Secure Coding Standards
Secure coding standards have been published by the Software Engineering Institute/CERT at Carnegie Mellon University for C, C++, and Java. Each of these standards includes rules and recommended practices for secure programming in the specific language.
Operational Requirements
Software is deployed in an enterprise environment where it is rarely completely on its own. Enterprises will have standards as to deployment platforms, Linux, Microsoft Windows, specific types and versions of database servers, web servers, and other infrastructure components.
Software in the enterprise rarely works all by itself without connections to other pieces of software. A new system may provide new functionality, but would do so touching existing systems, such as connections to users, parts databases, customer records, etc. One set of operational requirements is built around the idea that a new or expanded system must interact with the existing systems over existing channels and protocols. At a high level, this can be easily defined, but it is not until detailed specifications are published that much utility is derived from the effort.
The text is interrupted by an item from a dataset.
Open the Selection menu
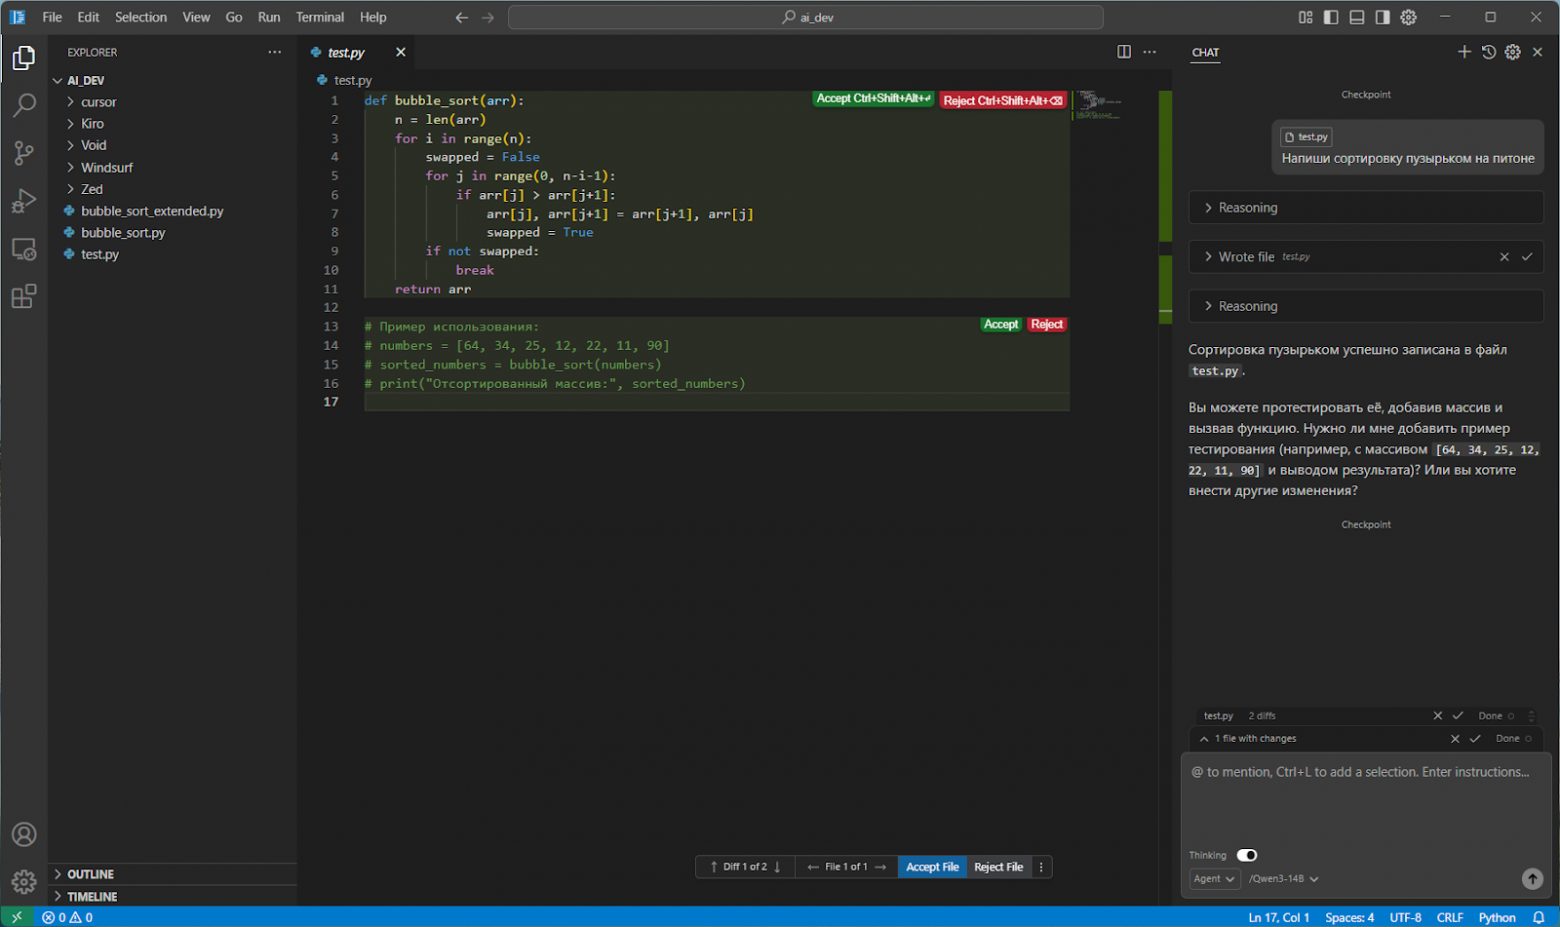Viewport: 1560px width, 927px height. pyautogui.click(x=140, y=17)
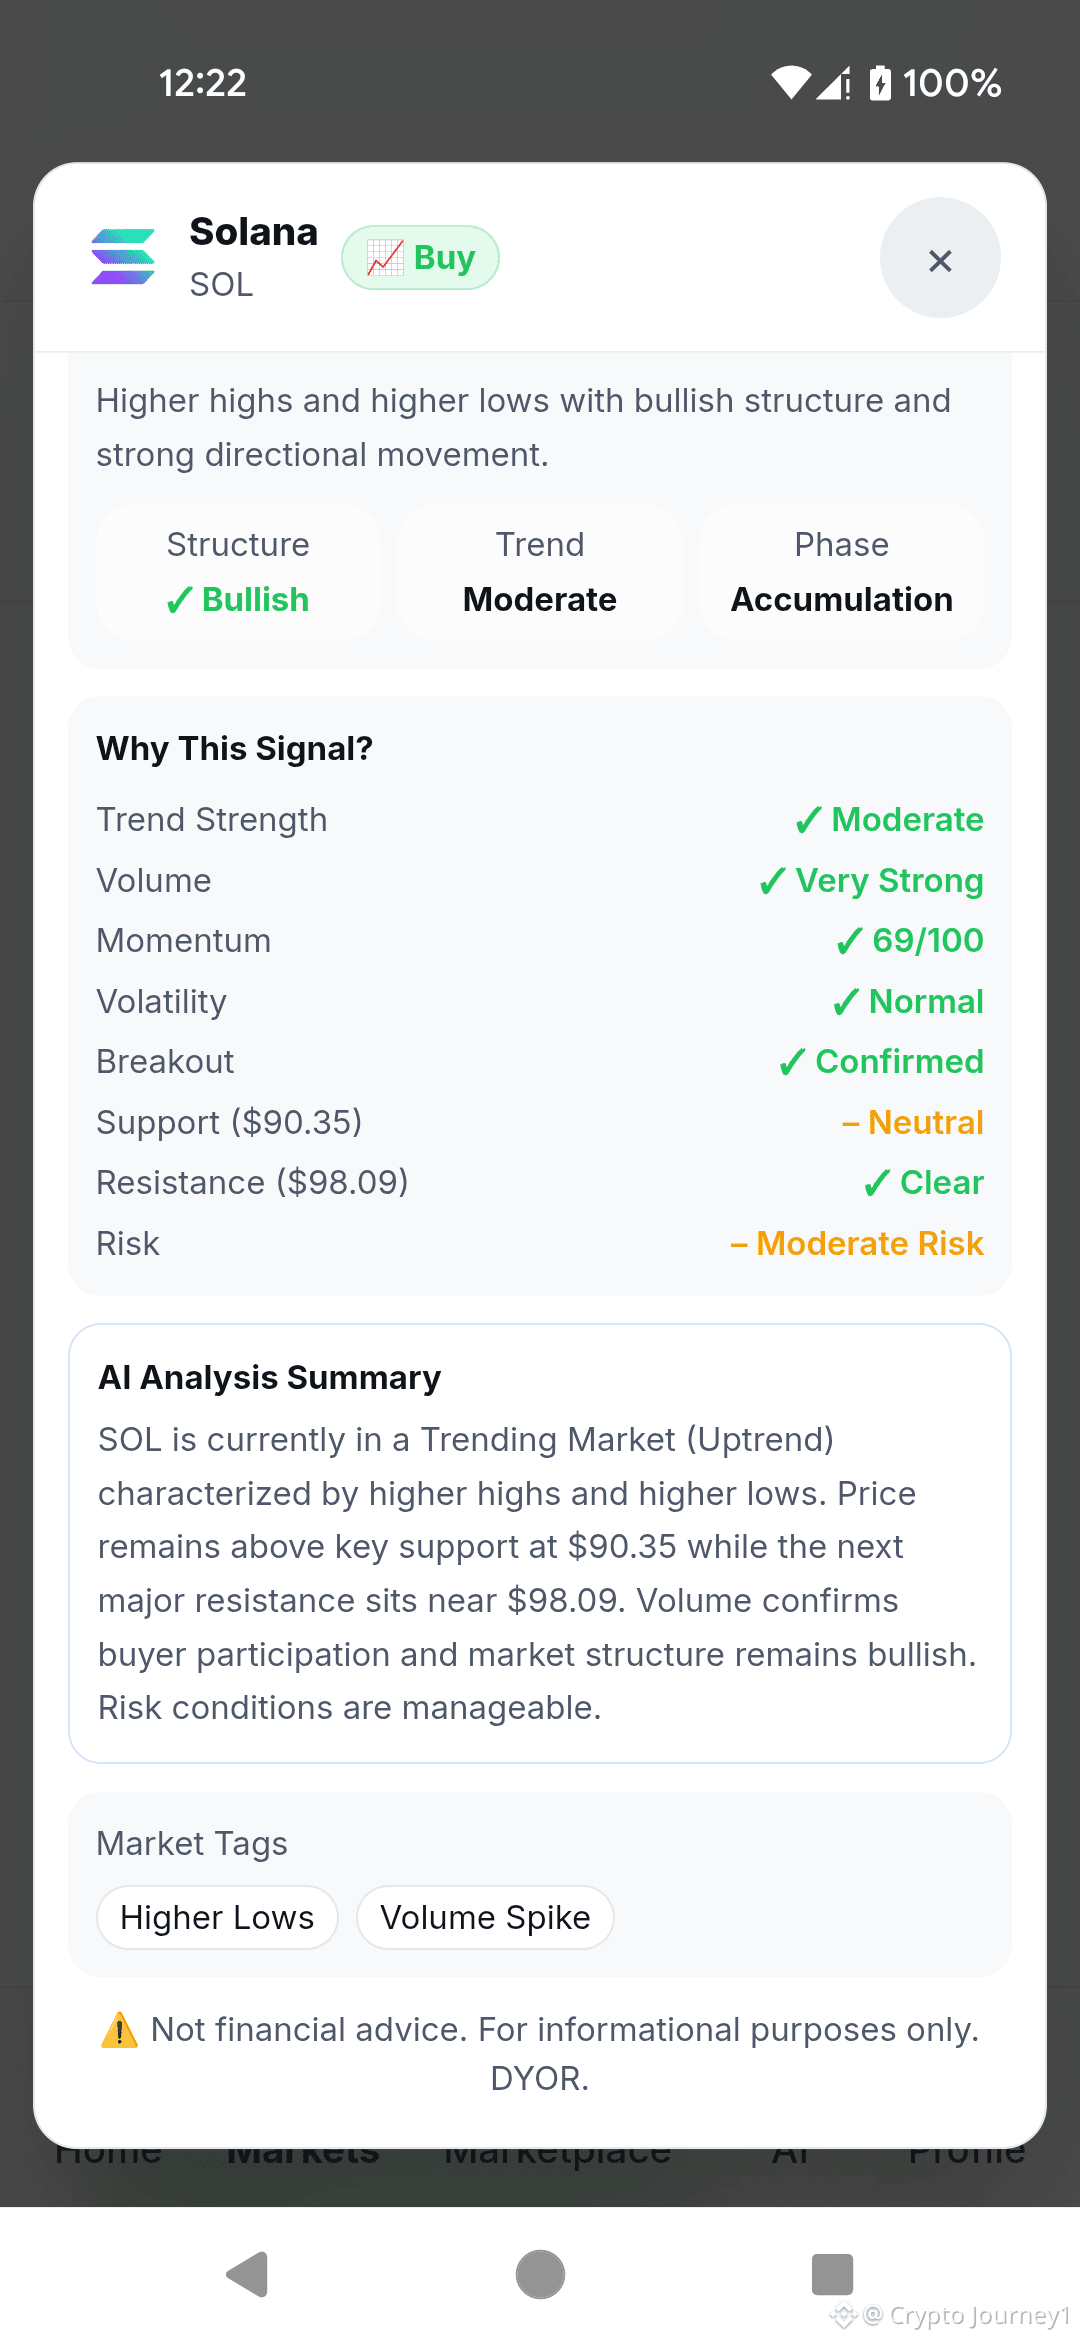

 | NOTE A complete SDLC solution ensures systems are secure by design, secure by default, and secure in deployment. A system that is secure by design but deployed in an insecure configuration or method of deployment can render the security in the system worthless. |
One of the elements of secure software development is that it is secure in deployment. Ensuring that systems are secure by design is commonly seen as the focus of an SDLC, but it is also important to ensure systems are secure when deployed. This includes elements such as secure by default and secure when deployed. Ensuring the default configuration maintains the security of an application if the system defaults are chosen, and since this is a common configuration and should be a functioning configuration, it should be secure.
Deployment Environment
Software will be deployed in the environment as best suits its maintainability, data access, and access to needed services. Ultimately, at the finest level of detail, the functional requirements that relate to system deployment will be detailed for use. An example is the use of a database and web server. Corporate standards, dictated by personnel and infrastructure services, will drive many of the selections. Although there are many different database servers and web servers in the marketplace, most enterprises have already selected an enterprise standard, sometimes by type of data or usage. Understanding and conforming to all the requisite infrastructure requirements are necessary to allow seamless interconnectivity between different systems.
Requirements Traceability Matrix
The requirements traceability matrix (RTM) is a grid that assists the development team in tracking and managing requirements and implementation details. The RTM assists in the documentation of the relationships between security requirements, controls, and test/verification efforts. A sample RTM is illustrated in Table 7-1. An RTM allows the automation of many requirements, providing the team to gather sets of requirements from centralized systems. The security requirements could be brought in en masse from a database based on an assessment of what systems and users will be involved in the software. Software with only internal users will have a different set of requirements from that of a customer interface across the Web. Having predefined sets of requirements for infrastructure, security, data sources, and the like and using the RTM to promulgate them to the development teams will go a long way in ensuring critical requirements are not overlooked.
Table 7-1 Sample Requirements Traceability Matrix
An RTM acts as a management tool and documentation system. By listing all of the requirements and how they can be validated, it provides project managers the information they need to ensure all requirements are appropriately managed and that none are missed. The RTM can assist with use-case construction and ensure that elements are covered in testing.
Chapter Review
In this chapter, an examination of requirements associated with a system was covered. The chapter began with a description of functional requirements and how these can come from numerous sources, including the business, the architecture group to ensure interoperability with the existing enterprise elements, and the security group to ensure adherence to security and compliance issues. The concepts of users and roles, together with subjects and objects and the allowed activities or actions, were presented. This chapter also covered the development of a subject-object-activity matrix defining permitted activities.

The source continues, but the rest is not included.